St Ffraid Llansantffraid-ym-Mechain (SY22 6AP) The church is normally open from 9am to 4pm daily. The church dates from the 12th century. It was extended in the 14th century. A porch and bell tower were added in the 17th century and a north transept in 1727. There was some restoration in 1893.
St. Bride's Bay
The beautiful west coastline of Pembrokeshire overlooks St. Bride's Bay which stretches from St. David's in the north to Wooltack Point in the south. Near the southern end of the bay there stands the tiny hamlet of St. Bride's. According to local legend St. Bride sailed from Ireland about 500ce with a group of women and established a nunnery here. The church at St. Bride's (Haverfordwest SA62 3AJ) is mentioned in 1291. It was restored in 1863 and again in 2003. To the north of the Church on the beach of St. Bride's Haven there used to be the remains of a small chapel which has been lost to the sea. Fishermen prayed to Bridget for a good catch and protection at sea. Sometime between the 12th and 14th centuries this small chapel fell into decay and was used as a salt house for curing herring.
St. David's, Brawdy
Brawdy parish church (Haverfordwest SA62 6LX) is situated a little inland from St. Bride's Bay off the A487 at Penycwm. The present church is 13th century restored in 1879, 1901 and 1990. It is on the site of a much earlier burial ground and there is a 6th century tombstone to an Irishman, Macutrenus. This church was originally dedicated to St. Bridget and the nave is aligned on St. Bridget's Day sunrise. The dedication was changed when the manor came under the ownership of the Bishop of St. David's Cathedral.
St. Non's Well
This holy well lies on the coastal footpath to the south of St. David's (SA62 6BN). Monica Sjoo has suggested a connection with Brigid. The adjacent retreat centre has a modern chapel dedicated to St. Non with a window depicting St. Bride casting fishes into water.
Pistyll San Ffraid
The field to the North West of Castell Henllys (SA41 3UR) is called Pant Sant Fread and a spring rises there. Castell Henllys is a now an arcehological centre for the understanding of the Iron Age.

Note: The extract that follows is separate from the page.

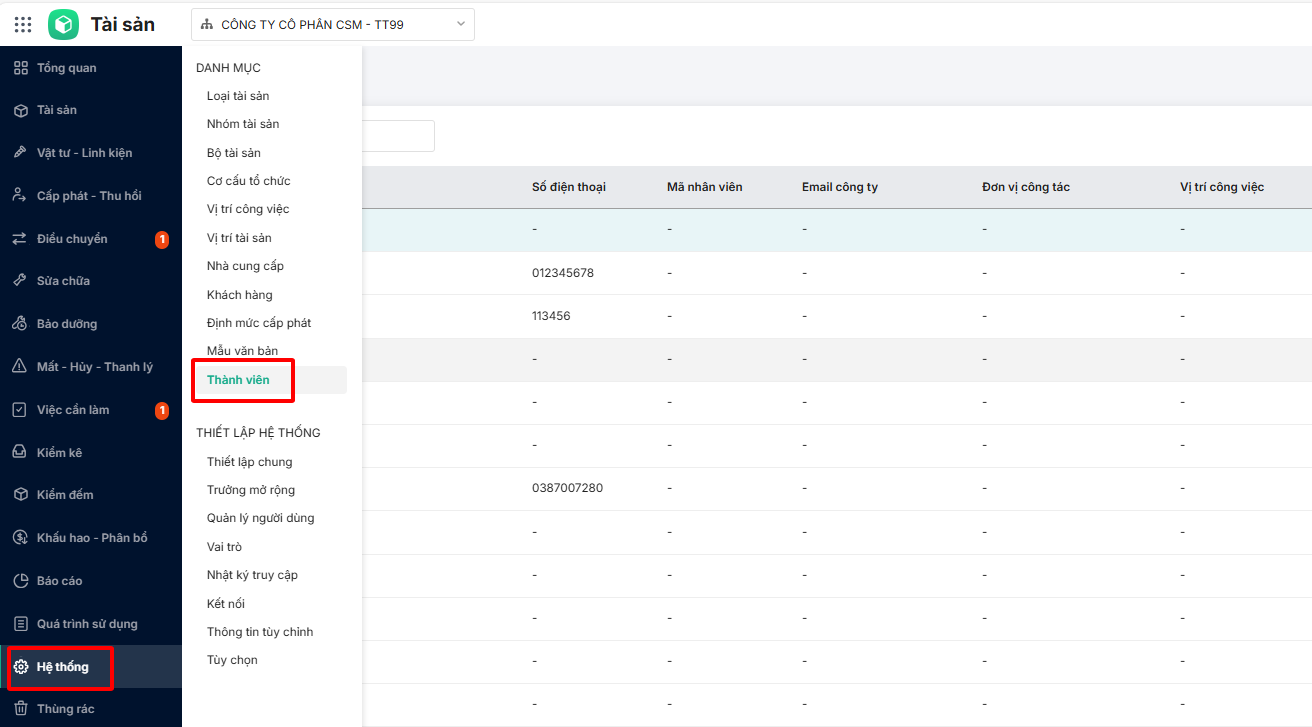The height and width of the screenshot is (727, 1312).
Task: Click the Mất - Hủy - Thanh lý warning icon
Action: click(x=20, y=367)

The Norman church of Llansanffraid-ar-Elai (St. Bride's super Ely) dates from the early 13th century. It is situated just south of junction 33 on the M4 (CF5 6HB). It is on a mound that is said to be a site of Druid worship and there is a very ancient yew tree in the churchyard. The church was restored in 1849 and again in 1902. There is a window dating from 1954 depicting St. Bride with a bishop's crosier in her hand.
Llansantffraed juxta Usk
This church is by the River Usk and A40 just south of Brecon (LD3 7YF). A church on this site is mentioned in 1254 but by the late 19th century it was in ruins. The present gothic style building dates from 1885 and contains some stone and features rescued from the old church including the 13th century font.
St. Bride's Major
St. Bride's Major (Lon-Yr-Eglwys, Bridgend CF32 0SH) is open from 0900 to 1730 daily. The earliest reference occurs during the first half of the twelfth century, when it is recorded that ‘In the year 1141 Maurice de Londonia gave to the church of St. Peter of Gloucester, the church of St. Michael of Ewenny, the church of St. Bridget (St. Brides Major) with the chapel of Ugemore (Wick), de Lanfey Lampha the church of St. Michael of Colvestone (Colwinstone), with all the lands, meadows and all other things belonging to them freely and willingly in free almoigne in order that it might become a convent of monks’.4 On each side of the chancel arch there is a squint through which those in the nave can see the altar. In one of these stands a lovely statue of St. Bridget holding a book under her right arm and a pen in her left hand.
St. Bride's Minor
The Church of St Ffraid, St. Bride's Minor (Llansanffraid-ar-Ogwr) (Aberkenfig, Bridgend CF32 9RH) is sited on sloping ground above Afon Ogwr to the west of the village of Sarn. Probably 14th century in origin but heavily restored in 1896.
St. Bride's, Wentlooge
The church of St. Bride's, Wentlooge (Llansantffraed Gwynllwg) (Newport NP10 8SE) is thought to be 14th century and later with a fine tower.
St. Bride's, Netherwent
St. Bride's, Netherwent (St. Bride's Rd, Caldicot NP26 3AT) is sited by St. Bride's Brook in a tiny hamlet just north of junction 23a on the M4. It was mostly rebuilt in 1846 and has an unusual bell tower.
St. Bridget's, Skenfrith
This church stands next to the River Monnow (Afon Mynwy) close to the border with England (NP7 8UG). The present building dates from 1207. Renovation took place in 1663, 1909 and 2011. Acorns, oak leaves and flames can be seen in the sanctuary and there is an ancient head of a nun over the porch which is said to represent Bridget.. The tower dates from a time when the Welsh borders were often raided by the English and people would need to take refuge. The walls of the tower are five feet thick. St. Fraed's Well is marked on the Ordance Survey map in nearby woods.